What to produce: Make a verbatim copy of all the records.

Material provided:
---+---

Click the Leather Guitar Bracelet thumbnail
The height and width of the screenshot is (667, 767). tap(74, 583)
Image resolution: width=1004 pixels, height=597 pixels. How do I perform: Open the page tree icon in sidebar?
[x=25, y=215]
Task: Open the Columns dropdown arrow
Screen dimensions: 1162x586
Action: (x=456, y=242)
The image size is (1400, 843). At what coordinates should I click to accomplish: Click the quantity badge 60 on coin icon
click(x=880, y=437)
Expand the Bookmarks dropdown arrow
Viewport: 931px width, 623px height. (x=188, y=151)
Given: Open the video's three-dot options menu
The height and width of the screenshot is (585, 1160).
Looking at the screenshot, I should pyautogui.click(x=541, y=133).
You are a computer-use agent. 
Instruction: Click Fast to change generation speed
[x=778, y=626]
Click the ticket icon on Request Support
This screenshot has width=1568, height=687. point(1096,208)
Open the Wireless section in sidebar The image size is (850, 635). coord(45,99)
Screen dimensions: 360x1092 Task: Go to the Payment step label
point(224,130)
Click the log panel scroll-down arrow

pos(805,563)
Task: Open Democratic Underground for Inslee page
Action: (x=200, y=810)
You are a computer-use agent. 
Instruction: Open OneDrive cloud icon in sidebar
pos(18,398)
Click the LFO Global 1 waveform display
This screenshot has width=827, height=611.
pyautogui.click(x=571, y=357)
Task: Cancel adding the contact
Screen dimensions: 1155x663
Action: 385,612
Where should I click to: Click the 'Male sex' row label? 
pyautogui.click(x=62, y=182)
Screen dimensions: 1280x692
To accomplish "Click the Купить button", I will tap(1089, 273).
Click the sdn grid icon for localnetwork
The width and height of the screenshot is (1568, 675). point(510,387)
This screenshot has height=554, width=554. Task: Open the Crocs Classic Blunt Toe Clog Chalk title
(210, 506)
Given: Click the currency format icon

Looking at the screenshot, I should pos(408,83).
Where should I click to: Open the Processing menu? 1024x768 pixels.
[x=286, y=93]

---+---

Task answer:
Click the Leather Guitar Bracelet thumbnail
The height and width of the screenshot is (667, 767). tap(74, 583)
Image resolution: width=1004 pixels, height=597 pixels. How do I perform: Open the page tree icon in sidebar?
[x=25, y=215]
Task: Open the Columns dropdown arrow
Screen dimensions: 1162x586
Action: (x=456, y=242)
The image size is (1400, 843). At what coordinates should I click to accomplish: Click the quantity badge 60 on coin icon
click(x=880, y=437)
Expand the Bookmarks dropdown arrow
Viewport: 931px width, 623px height. (x=188, y=151)
Given: Open the video's three-dot options menu
The height and width of the screenshot is (585, 1160).
Looking at the screenshot, I should pyautogui.click(x=541, y=133).
You are a computer-use agent. 
Instruction: Click Fast to change generation speed
[x=778, y=626]
Click the ticket icon on Request Support
This screenshot has width=1568, height=687. point(1096,208)
Open the Wireless section in sidebar The image size is (850, 635). coord(45,99)
Screen dimensions: 360x1092 Task: Go to the Payment step label
point(224,130)
Click the log panel scroll-down arrow

pos(805,563)
Task: Open Democratic Underground for Inslee page
Action: (x=200, y=810)
You are a computer-use agent. 
Instruction: Open OneDrive cloud icon in sidebar
pos(18,398)
Click the LFO Global 1 waveform display
This screenshot has width=827, height=611.
pyautogui.click(x=571, y=357)
Task: Cancel adding the contact
Screen dimensions: 1155x663
Action: 385,612
Where should I click to: Click the 'Male sex' row label? 
pyautogui.click(x=62, y=182)
Screen dimensions: 1280x692
To accomplish "Click the Купить button", I will tap(1089, 273).
Click the sdn grid icon for localnetwork
The width and height of the screenshot is (1568, 675). point(510,387)
This screenshot has height=554, width=554. Task: Open the Crocs Classic Blunt Toe Clog Chalk title
(210, 506)
Given: Click the currency format icon

Looking at the screenshot, I should pos(408,83).
Where should I click to: Open the Processing menu? 1024x768 pixels.
[x=286, y=93]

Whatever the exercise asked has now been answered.